Your instructions:
Lines below containing the word "will" should be copied out.

Data for processing section start

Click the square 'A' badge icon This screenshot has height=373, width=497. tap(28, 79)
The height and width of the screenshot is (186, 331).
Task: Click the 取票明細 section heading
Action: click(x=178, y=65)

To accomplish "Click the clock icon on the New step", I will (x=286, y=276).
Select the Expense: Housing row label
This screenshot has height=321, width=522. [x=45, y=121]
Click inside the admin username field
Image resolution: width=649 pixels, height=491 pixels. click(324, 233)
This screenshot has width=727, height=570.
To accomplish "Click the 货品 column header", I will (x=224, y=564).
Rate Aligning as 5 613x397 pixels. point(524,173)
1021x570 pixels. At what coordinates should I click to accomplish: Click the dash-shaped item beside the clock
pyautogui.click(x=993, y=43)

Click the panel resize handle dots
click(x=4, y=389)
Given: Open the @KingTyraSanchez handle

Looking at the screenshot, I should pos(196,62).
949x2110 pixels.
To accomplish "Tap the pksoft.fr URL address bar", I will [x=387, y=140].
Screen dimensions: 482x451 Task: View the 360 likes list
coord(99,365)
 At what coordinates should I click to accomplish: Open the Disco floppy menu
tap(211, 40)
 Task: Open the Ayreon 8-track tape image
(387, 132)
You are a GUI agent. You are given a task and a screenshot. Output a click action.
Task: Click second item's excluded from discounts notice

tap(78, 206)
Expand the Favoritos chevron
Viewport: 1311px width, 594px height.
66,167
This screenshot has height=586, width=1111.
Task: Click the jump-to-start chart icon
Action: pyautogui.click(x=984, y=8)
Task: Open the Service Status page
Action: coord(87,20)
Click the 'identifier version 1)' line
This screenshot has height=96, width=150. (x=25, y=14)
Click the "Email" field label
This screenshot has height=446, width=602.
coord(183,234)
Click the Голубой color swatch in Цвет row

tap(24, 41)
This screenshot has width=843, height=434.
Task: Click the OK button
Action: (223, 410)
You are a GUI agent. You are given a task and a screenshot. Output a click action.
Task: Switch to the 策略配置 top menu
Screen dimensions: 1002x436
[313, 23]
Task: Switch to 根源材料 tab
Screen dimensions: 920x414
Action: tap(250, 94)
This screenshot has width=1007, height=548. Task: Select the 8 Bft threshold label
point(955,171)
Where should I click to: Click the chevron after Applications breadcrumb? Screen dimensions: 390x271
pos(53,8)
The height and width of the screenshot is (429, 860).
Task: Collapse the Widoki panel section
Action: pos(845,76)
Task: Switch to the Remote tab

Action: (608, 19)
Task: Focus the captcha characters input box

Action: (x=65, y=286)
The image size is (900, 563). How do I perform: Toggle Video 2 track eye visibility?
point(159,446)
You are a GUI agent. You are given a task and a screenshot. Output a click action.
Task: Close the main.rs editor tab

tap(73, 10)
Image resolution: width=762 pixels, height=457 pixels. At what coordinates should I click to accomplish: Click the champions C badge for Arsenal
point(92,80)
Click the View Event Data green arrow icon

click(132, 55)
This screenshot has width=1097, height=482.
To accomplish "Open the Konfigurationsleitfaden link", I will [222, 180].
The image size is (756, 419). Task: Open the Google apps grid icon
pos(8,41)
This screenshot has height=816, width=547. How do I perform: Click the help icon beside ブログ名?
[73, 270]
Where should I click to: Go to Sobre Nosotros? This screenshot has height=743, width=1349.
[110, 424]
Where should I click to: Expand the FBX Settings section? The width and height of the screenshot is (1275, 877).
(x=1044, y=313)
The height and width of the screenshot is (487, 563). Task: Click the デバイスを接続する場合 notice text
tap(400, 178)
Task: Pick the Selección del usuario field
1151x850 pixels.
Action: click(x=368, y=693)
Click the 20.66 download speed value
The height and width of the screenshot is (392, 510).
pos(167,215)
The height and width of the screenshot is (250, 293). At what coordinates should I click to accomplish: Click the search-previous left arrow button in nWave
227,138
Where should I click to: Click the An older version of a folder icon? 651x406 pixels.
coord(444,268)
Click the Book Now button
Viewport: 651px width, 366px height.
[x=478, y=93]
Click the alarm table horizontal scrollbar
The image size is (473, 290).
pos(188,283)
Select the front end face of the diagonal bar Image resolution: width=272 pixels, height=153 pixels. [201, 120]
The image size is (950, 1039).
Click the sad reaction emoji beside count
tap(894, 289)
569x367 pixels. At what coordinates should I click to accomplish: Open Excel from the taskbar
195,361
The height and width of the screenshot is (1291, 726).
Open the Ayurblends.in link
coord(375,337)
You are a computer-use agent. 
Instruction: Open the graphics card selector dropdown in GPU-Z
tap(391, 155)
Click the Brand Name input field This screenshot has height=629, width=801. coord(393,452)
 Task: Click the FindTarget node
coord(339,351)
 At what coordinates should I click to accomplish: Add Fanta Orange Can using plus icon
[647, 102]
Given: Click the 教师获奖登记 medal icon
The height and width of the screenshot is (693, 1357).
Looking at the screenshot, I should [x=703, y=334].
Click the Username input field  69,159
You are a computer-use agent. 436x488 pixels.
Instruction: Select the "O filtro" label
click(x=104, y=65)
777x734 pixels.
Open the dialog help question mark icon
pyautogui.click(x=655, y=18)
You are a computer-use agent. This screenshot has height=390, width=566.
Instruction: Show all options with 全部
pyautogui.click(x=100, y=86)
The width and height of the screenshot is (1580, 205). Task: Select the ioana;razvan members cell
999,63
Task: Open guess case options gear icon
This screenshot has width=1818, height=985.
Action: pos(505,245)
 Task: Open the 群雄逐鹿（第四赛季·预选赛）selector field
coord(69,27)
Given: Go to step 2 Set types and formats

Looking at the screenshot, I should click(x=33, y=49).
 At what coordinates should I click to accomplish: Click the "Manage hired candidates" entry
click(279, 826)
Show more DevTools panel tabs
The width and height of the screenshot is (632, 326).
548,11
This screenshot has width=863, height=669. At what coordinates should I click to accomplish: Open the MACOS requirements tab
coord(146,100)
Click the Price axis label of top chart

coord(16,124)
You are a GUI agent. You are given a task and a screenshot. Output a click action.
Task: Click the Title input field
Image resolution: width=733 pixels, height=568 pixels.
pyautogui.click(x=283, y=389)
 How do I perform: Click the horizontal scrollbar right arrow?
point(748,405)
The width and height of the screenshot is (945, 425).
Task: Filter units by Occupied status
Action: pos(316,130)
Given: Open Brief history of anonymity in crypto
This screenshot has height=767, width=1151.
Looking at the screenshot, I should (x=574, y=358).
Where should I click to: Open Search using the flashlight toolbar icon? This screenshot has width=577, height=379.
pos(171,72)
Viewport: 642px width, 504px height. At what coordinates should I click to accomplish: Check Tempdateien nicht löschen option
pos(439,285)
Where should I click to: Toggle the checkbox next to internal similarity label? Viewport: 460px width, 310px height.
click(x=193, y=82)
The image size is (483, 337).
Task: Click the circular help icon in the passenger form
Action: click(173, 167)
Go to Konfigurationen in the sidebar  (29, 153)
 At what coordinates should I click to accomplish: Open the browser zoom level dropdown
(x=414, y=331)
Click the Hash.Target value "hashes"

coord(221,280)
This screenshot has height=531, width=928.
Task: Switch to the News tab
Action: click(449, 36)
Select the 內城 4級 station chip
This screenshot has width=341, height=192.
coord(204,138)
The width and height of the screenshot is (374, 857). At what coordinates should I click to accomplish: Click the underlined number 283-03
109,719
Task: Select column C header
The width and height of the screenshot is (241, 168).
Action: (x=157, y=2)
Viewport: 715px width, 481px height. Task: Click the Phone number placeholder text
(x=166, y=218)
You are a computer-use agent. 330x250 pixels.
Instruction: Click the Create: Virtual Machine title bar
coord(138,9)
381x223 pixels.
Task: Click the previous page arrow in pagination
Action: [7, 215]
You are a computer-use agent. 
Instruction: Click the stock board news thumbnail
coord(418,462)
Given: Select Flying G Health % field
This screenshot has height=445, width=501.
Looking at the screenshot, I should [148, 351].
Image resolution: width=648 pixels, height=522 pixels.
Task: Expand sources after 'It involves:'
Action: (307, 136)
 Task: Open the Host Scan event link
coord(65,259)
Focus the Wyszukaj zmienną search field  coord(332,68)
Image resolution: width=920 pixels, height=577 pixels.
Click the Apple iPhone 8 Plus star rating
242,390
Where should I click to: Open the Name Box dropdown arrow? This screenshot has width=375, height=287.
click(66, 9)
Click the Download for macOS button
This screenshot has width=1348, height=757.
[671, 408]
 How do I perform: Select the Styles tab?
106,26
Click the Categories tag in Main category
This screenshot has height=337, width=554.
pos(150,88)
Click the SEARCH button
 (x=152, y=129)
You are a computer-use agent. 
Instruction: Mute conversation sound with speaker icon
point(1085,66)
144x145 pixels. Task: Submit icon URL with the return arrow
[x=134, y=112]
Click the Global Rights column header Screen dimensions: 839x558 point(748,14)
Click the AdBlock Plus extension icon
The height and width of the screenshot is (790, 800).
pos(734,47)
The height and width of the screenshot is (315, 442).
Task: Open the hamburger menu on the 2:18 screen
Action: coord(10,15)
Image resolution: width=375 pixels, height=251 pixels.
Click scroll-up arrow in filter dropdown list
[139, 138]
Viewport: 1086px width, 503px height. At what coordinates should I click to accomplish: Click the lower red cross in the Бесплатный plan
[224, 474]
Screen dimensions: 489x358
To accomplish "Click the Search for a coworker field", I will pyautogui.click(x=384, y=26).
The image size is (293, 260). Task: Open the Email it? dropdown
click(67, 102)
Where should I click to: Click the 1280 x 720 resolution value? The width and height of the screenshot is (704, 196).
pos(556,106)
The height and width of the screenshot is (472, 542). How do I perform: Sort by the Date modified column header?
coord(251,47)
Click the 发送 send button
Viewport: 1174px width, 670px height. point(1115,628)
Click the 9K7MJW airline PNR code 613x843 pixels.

Data for processing section end

Result for this exercise:
To accomplish "Click the clock icon on the New step", I will (x=286, y=276).
To accomplish "Click the 货品 column header", I will (x=224, y=564).
To accomplish "Tap the pksoft.fr URL address bar", I will [x=387, y=140].
To accomplish "Open the Konfigurationsleitfaden link", I will [222, 180].
To accomplish "Click the Search for a coworker field", I will pyautogui.click(x=384, y=26).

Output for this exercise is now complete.